The question of whether Charles Darwin accepted Christianity and rejected evolution is an emotional and intense one. To many Christians, Darwin is a villain who articulated a godless creation. To others, he is a brilliant hero who led the way to an enlightened view of where we came from. There are researchers and authors who have worked hard to prove and disprove any notion that he converted to Christianity and TruthOrFiction.com’s conclusion is that when all is said and done, there is not enough good evidence that the story is true. We stop short of declaring it fiction, but regard it as not sufficiently proven. The report about Darwin’s change of heart comes from one person, Lady Hope, an energetic Nineteenth Century Christian, while many members of Darwin’s family denied it and there is nothing from Darwin’s friends, colleagues, his own statements or writings to substantiate it. If Darwin did experience something so dramatic as a conversion to Jesus Christ and a complete revision of the theory of evolution that characterized his life and work, there isn’t a shred of evidence of it outside of the claims of Lady Hope.

The book THE DARWIN LEGEND by James Moore is one of the most recent and cautious analyses about the Darwin conversion story. For many years, detractors claimed that Lady Hope either didn’t exist or never visited Darwin. Moore demonstrates that she did indeed exist and may very well have visited him. He also concludes, however, that her account of what happened is not reliable.

A response to Moore’s book is TRUE SCIENCE AGREES WITH THE BIBLE by Malcolm Bowden. His attention to detail is valuable reading, but in trying to argue that the conversion story may be true, he has to do a lot of speculating about what Lady Hope, Darwin, or Darwin’s family might have been thinking.

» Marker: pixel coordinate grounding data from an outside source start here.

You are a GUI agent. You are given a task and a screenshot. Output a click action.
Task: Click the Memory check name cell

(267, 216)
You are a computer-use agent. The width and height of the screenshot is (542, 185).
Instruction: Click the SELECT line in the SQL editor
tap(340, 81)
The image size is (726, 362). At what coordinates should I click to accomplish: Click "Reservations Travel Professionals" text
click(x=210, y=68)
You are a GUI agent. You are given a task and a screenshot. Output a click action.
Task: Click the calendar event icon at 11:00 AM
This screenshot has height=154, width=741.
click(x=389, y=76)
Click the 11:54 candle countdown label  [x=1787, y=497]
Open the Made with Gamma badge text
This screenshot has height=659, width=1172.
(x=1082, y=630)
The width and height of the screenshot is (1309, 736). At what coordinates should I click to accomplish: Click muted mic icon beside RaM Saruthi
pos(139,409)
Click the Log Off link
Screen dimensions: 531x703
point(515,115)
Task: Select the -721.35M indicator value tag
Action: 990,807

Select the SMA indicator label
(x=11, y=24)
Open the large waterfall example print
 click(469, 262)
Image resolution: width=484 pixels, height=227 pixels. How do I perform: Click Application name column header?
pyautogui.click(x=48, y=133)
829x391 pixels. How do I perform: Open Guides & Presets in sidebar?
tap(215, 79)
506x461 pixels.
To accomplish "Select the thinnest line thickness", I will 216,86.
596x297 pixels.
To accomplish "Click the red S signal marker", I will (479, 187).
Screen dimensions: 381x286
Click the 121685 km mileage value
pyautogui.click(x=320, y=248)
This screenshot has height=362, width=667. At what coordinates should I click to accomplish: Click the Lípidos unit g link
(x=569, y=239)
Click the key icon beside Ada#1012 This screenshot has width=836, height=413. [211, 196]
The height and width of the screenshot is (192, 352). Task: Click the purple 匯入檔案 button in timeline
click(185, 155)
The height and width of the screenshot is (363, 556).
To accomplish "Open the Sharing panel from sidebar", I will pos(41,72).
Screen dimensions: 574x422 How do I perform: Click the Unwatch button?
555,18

[Added by Holwick:] J. W. C. Fegan, an evangelist who ran a ministry in Darwin’s town, and who worked closely with Darwin and was esteemed by the scientist, wrote in 1925 that he “had been appealed to over and over again as to the probability of this story, and have had no hesitation in pronouncing it to be fabrication on the part of poor Lady Hope.” Charles Darwin, said Fegan, “was an honorable, courteous, benevolent gentleman; but you may be sure that Sir Francis Darwin is right in saying that his father died as he had lived — an agnostic” [Wikipedia.org, “J.W.C. Fegan;” the quote can be found in Moore’s book].

For more information:

THE SURVIVAL OF CHARLES DARWIN, by Ronald W. Clark (Wiedenfeld & Nicholson, 1985)

THE DARWIN LEGEND, by James Moore (Baker Books, 1994)

DID CHARLES DARWIN BECOME A CHRISTIAN?, Wilbert Rusch and John Klotz, (Norcross, 1988)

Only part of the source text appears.